The ability to track cells treated with the DSS-Runx2-QD conjugates in vivo was evaluated. Biomimetic scaffolds containing DPSCs pretreated for 24 hours with the QD conjugates were implanted subcutaneously into nude mice. The mice were euthanized at 1 week and 2-weeks post implantation and imaged. The results indicate that it is possible to observe the QD tagged cells in vivo in the animal and in vitro after removal of the implant.

Endocytosis of (DSS)₆-Flag peptide:

A polypeptide containing six DSS repeats was evaluated for the ability to be taken up by cells by endocytosis. Results from endocytosis experiments with the (DSS)₆-FLAG peptide indicate that the FLAG antibody, when pre-bound to the peptide can be endocytosed. However, unbound antibody is not endocytosed and instead binds to the cell surface and the cover glass.

While the disclosure is susceptible to various modifications and alternative forms, specific exemplary embodiments of the present invention have been shown by way of example in the drawings and have been described in detail. It should be understood, however, that there is no intent to limit the disclosure to the particular embodiments disclosed. Rather, all modifications, equivalents, and alternatives falling within. the scope of the disclosure are included, as defined by the appended claims.

Claims

CLAIMS It is claimed:

1. A fusion polypeptide comprising a cell penetrating peptide sequence having at least six DSS repeats and a target polypeptide sequence.

2. The fusion polypeptide of claim 1 , wherein the target polypeptide sequence is a therapeutic polypeptide.

3. The fusion polypeptide of claim 1 or claim 2, wherein the target polypeptide is an antibody, transcription factor, or an enzyme.

4. The fusion polypeptide of claim 3, wherein the target polypeptide is a transcription factor.

5. The fusion polypeptide of claim any one of claims 1-4, wherein the fusion polypeptide comprises a cellular organelle localization signal.

6. The fusion polypeptide of claim 5, wherein the cellular organelle localization signal promotes localization of the fusion polypeptide to nucleus, mitochondria, or endoplasmic reticulum of the cell..

7. The fusion polypeptide of claim 6, wherein the cellular organelle localization signal is comprised within the target polypeptide.
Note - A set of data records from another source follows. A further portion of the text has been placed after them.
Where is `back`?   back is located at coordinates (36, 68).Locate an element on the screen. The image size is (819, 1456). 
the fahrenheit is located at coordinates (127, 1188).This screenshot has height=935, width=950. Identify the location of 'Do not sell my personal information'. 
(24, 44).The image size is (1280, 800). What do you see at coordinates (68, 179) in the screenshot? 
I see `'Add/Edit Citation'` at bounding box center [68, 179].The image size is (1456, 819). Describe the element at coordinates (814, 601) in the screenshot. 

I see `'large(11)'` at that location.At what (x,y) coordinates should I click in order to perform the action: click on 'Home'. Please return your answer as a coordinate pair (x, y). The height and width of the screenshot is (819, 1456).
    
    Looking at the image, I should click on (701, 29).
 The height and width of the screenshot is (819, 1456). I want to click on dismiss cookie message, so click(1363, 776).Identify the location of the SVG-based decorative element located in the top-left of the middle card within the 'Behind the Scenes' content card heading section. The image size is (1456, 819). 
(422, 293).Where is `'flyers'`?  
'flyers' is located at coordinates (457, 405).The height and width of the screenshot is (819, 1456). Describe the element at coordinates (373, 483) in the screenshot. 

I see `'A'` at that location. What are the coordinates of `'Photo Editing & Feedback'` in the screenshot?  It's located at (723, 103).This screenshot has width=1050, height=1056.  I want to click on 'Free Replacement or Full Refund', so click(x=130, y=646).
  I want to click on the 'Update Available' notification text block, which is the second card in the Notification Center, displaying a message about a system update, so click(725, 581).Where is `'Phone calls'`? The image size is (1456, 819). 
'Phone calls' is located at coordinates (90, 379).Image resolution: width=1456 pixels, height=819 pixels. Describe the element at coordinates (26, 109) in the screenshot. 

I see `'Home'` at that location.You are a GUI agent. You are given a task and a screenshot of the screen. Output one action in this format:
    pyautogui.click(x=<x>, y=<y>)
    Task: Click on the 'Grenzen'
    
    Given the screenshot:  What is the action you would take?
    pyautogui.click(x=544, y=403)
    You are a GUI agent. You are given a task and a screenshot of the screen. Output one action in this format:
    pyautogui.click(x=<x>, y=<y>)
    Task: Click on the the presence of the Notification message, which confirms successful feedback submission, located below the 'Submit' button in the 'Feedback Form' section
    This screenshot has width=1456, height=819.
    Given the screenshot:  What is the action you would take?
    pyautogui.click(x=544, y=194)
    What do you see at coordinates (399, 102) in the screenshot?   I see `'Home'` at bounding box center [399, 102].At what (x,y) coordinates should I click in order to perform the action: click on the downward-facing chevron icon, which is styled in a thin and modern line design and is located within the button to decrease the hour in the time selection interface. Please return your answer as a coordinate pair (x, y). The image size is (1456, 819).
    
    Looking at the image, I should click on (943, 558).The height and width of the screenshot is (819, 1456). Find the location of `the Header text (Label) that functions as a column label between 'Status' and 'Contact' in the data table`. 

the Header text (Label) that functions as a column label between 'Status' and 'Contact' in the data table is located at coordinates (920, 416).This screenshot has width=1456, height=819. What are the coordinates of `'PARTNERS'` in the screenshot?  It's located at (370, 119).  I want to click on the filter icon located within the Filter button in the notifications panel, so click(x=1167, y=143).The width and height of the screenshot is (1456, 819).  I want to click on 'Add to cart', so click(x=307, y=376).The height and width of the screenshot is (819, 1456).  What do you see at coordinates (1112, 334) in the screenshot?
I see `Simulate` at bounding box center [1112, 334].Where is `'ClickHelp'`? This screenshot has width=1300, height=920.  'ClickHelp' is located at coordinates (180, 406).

8. The fusion polypeptide of any one of claims 1-7, further comprising a detectable label.

9. The fusion polypeptide of 8, wherein the detectable label is a fluorescent protein sequence within the fusion polypeptide.

10. The fusion polypeptide of claim 8, wherein the detectable label is a fluorescent label attached to the fusion polypeptide.

11. The fusion polypeptide of claim 8, wherein the detectable label is a quantum dot.

12. A nucleic acid encoding the fusion polypeptide of any one of claims 1-9.

13. A cloning vector comprising the nucleic acid of claim 12.

14. A method of introducing a target polypeptide into a cell comprising contacting the cell with the fusion polypeptide of any one of claims 1-11 under conditions suitable to allow uptake of the fusion protein by the cell.

15. The method of claim 12, wherein the cell is contacted with the fusion polypeptide in vivo, in vitro, or ex vivo.

16. The method of claim 14 or claim 15, wherein the cell is a mammalian cell.

17. The method of claim 16, wherein the cell is an epithelial cell, mesenchymal cell, or an endothelial cell.

18. The method of any one of claims 14-17, wherein expression of one or more genes in the cell is altered following uptake of the fusion protein by the cell.

19. The method of claim 18, wherein the cell undergoes differentiation or dedifferentiation.

20. The method of any one of claims 14-19, further comprising detecting localization of the fusion polypeptide after contacting the cell with the fusion polypeptide.